59
De tijd en het getij wachten op niemand, maar voor een vrouw van dertig staat de tijd altijd stil.
–Anoniem
Nadat Wesley en Penelope de jonge Wes naar bed hadden gebracht, gingen ze naast elkaar met een glas wijn op de veranda zitten.
‘Ik voel me plotseling bizar spiritueel, en ik ben niet religieus,’ zei Wesley glimlachend.
‘Je bent geweldig,’ zei Penelope en ze pakte zijn hand. ‘Je leefde gewoon je leven en wij verschijnen hier als een tornado en jij maakt er helemaal geen probleem van. Het spijt me zo... Ik had nog geprobeerd te bellen, maar ik durfde gewoon niet. Het moest drastisch, zo ben ik denk ik nu eenmaal. Zo ben ik ook in Woodstock gekomen, volkomen impulsief!’
Wesley kneep in haar hand. ‘Godzijdank heb je dat gedaan. Zie je? Daar ga ik weer. Ik heb nooit in God geloofd.

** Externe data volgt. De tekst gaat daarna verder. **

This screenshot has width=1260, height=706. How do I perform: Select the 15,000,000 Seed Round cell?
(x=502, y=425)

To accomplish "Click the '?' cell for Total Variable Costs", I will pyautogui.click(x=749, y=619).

En in dit deel van het land is dat strikt geheim; je bent hier in de Bible Belt, mijn liefste. Maar ik heb me nooit kunnen vinden in de kerk of zelfs maar het hele idee van een hoger, onzichtbaar wezen. Ik ben een bouwer. Mijn werk is erop gebaseerd dat dingen functioneren, in elkaar passen, logisch zijn. Ik ga met mijn hand over de balken, ik kan het hout aanraken, het metaal buigen. Ik heb God nooit gesnapt.’

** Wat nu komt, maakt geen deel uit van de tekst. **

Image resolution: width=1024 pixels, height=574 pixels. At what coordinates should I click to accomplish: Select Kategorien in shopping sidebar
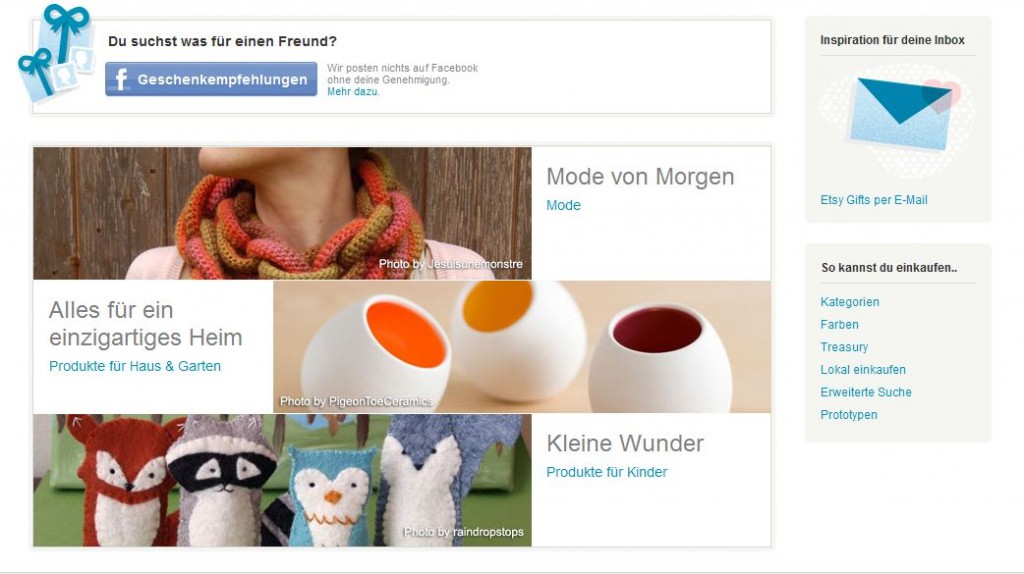[850, 302]
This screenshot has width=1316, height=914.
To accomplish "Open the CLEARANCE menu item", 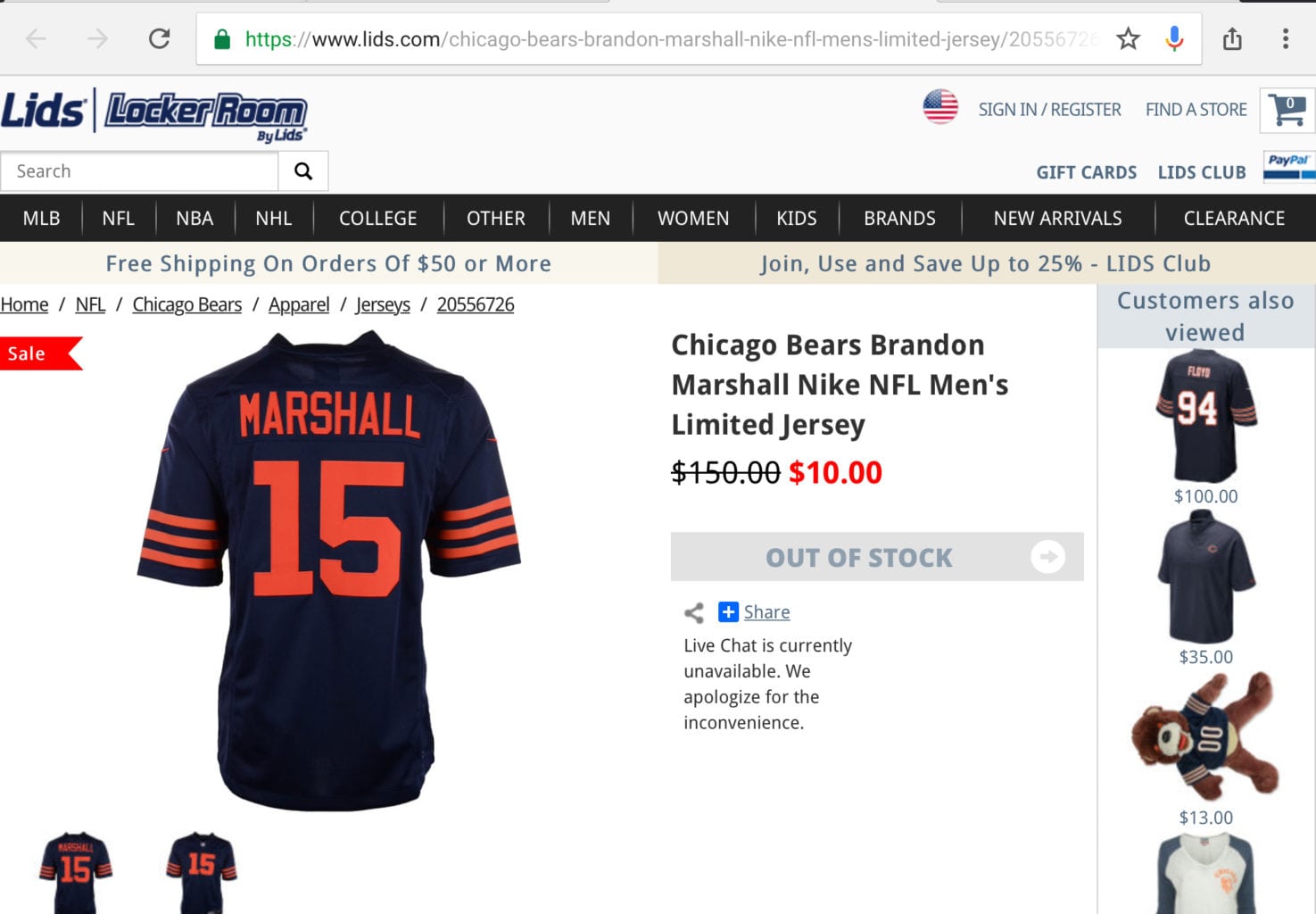I will (x=1234, y=218).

Penelope knikte, ze begreep zijn punt.
‘En toen... Ik zat precies op dezelfde plek als nu, twee, drie weken geleden en ik dacht bij mezelf, nee, ik denk dat het eigenlijk bidden was, dat ik verliefd wilde worden en een gezin stichten. Jouw komst,’ zei hij en hij keek haar recht in de ogen. ‘Het is bijna alsof mijn gebed is verhoord.’

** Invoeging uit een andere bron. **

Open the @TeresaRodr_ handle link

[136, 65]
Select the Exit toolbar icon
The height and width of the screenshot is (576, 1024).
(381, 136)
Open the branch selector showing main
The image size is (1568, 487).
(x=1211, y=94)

Penelope boog zich naar hem toe en kuste Wesley, en het kussen zou nooit meer ophouden. Zes maanden later was Wes voor de tweede keer in zijn jonge leven ringdrager, maar deze keer voor zijn eigen ouders.
Met de door Wes aangegeven fijne ringen, handgemaakt door een goudsmid, trouwden Penelope en Wesley. De jaren waren goed voor het herenigde gezin en ze haalden hoe langer hoe meer verloren tijd in. Al gauw werd Wes grote broer.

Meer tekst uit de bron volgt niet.